-------- ROWS

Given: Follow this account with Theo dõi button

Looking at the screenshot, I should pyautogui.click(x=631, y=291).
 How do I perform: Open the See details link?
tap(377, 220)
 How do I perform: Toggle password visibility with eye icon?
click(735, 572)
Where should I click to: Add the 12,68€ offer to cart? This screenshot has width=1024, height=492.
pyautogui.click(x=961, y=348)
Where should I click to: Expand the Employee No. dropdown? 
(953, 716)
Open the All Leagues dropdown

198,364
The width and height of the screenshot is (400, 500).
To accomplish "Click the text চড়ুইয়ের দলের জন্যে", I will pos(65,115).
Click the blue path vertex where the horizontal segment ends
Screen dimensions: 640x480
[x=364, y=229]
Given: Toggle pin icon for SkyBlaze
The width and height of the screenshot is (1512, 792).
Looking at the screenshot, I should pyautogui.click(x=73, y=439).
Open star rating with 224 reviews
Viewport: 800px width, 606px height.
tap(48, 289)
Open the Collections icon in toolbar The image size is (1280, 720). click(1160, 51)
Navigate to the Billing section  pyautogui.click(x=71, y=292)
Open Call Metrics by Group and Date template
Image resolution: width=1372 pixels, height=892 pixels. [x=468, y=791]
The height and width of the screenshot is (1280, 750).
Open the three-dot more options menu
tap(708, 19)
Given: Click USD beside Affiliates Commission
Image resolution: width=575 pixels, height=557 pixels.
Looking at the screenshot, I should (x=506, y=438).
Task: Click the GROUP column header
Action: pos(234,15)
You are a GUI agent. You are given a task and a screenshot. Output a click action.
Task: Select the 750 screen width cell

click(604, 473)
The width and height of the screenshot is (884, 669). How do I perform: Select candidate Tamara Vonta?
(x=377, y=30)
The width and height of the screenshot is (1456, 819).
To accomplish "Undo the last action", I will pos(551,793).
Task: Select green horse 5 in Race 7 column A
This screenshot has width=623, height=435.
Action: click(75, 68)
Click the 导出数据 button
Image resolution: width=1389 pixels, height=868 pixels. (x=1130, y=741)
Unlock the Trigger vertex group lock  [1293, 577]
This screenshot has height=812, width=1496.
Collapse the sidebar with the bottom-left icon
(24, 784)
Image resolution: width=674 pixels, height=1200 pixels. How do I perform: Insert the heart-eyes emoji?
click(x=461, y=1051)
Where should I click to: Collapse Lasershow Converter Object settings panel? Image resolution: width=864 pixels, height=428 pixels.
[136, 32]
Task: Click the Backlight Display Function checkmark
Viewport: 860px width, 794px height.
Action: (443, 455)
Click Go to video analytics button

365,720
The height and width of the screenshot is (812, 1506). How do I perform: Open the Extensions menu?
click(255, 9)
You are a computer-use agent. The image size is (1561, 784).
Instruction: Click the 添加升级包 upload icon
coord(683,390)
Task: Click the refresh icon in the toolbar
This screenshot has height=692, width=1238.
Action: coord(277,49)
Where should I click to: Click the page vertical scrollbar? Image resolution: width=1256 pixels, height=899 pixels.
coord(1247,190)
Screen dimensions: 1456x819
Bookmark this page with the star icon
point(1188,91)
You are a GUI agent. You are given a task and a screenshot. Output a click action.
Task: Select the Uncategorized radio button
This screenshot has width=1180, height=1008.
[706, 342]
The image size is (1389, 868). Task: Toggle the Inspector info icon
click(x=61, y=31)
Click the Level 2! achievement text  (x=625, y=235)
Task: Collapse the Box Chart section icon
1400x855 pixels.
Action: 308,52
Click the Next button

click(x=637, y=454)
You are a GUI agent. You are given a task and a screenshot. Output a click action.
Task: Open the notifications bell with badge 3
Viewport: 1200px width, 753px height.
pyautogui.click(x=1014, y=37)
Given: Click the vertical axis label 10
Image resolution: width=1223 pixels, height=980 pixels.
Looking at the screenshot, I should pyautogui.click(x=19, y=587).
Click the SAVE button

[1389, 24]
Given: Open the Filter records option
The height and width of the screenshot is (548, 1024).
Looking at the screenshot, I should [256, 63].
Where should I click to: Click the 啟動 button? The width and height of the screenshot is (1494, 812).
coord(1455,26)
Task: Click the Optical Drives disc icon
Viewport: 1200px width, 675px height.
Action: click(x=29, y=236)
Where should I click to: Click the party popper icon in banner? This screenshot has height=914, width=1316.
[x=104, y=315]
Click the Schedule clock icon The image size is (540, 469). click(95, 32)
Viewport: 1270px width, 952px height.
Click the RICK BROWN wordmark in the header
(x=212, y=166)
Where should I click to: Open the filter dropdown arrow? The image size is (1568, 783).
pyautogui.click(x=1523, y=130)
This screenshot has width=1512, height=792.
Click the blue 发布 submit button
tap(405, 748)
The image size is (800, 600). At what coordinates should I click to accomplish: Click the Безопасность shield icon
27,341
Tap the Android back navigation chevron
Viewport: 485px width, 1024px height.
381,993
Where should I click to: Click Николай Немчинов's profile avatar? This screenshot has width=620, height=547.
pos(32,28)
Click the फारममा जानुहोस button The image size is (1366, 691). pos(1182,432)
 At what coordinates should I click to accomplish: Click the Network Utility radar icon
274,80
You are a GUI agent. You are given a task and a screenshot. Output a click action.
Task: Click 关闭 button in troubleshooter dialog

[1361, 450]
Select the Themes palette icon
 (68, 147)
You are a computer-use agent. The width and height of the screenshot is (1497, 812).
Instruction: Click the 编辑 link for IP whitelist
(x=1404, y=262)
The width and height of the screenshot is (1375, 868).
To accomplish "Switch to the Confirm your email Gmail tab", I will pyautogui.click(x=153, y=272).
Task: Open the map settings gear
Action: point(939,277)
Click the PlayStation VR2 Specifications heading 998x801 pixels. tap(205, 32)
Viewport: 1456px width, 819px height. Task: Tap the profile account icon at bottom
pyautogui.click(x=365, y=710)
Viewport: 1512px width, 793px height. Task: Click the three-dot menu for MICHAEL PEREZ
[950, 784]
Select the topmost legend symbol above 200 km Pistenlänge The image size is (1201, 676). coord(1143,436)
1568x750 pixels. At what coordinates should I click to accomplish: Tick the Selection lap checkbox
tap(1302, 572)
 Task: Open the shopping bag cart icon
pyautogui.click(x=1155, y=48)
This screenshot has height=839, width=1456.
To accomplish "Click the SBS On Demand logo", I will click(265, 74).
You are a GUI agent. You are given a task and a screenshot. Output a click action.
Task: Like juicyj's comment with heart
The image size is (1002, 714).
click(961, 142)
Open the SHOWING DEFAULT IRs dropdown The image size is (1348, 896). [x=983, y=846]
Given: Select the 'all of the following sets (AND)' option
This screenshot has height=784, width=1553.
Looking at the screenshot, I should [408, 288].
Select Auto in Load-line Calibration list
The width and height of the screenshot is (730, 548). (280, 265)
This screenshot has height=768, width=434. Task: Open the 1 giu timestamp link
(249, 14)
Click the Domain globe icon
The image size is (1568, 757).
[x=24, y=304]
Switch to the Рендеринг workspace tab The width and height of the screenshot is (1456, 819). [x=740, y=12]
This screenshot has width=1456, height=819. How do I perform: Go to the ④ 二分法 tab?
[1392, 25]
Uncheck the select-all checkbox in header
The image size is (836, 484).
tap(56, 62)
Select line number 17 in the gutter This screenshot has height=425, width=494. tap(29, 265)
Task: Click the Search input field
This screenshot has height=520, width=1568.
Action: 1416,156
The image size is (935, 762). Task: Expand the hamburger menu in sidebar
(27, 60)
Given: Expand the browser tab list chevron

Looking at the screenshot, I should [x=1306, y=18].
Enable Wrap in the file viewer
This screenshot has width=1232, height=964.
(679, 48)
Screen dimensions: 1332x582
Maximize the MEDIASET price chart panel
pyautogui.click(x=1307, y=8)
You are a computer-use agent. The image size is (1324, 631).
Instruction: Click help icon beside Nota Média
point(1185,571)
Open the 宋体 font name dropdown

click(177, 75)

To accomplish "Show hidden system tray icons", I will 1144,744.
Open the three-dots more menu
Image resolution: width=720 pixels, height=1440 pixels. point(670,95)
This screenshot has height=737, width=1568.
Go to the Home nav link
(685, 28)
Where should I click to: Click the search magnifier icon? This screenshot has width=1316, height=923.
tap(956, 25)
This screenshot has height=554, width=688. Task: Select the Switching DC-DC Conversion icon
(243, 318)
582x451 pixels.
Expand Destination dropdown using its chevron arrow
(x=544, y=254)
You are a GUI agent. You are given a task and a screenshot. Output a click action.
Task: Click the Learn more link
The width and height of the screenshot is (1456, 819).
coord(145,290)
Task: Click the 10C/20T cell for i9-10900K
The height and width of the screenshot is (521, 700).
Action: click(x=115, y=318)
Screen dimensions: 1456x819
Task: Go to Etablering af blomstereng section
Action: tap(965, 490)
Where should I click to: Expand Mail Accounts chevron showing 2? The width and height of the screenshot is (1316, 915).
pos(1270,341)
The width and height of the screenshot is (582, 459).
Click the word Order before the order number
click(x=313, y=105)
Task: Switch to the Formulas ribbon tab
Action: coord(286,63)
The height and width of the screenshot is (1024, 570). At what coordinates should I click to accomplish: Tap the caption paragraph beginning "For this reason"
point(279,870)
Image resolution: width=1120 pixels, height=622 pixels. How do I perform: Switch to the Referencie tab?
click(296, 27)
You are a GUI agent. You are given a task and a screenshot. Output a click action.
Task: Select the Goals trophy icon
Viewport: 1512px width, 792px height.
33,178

----------------

STATED EXERCISE:
Copy the lines of the data above without any changes, from the line containing "Open the All Leagues dropdown" through the line containing "tap(48, 289)", both included.

SOLUTION TO THE EXERCISE:
Open the All Leagues dropdown

198,364
The width and height of the screenshot is (400, 500).
To accomplish "Click the text চড়ুইয়ের দলের জন্যে", I will pos(65,115).
Click the blue path vertex where the horizontal segment ends
Screen dimensions: 640x480
[x=364, y=229]
Given: Toggle pin icon for SkyBlaze
The width and height of the screenshot is (1512, 792).
Looking at the screenshot, I should pyautogui.click(x=73, y=439).
Open star rating with 224 reviews
Viewport: 800px width, 606px height.
tap(48, 289)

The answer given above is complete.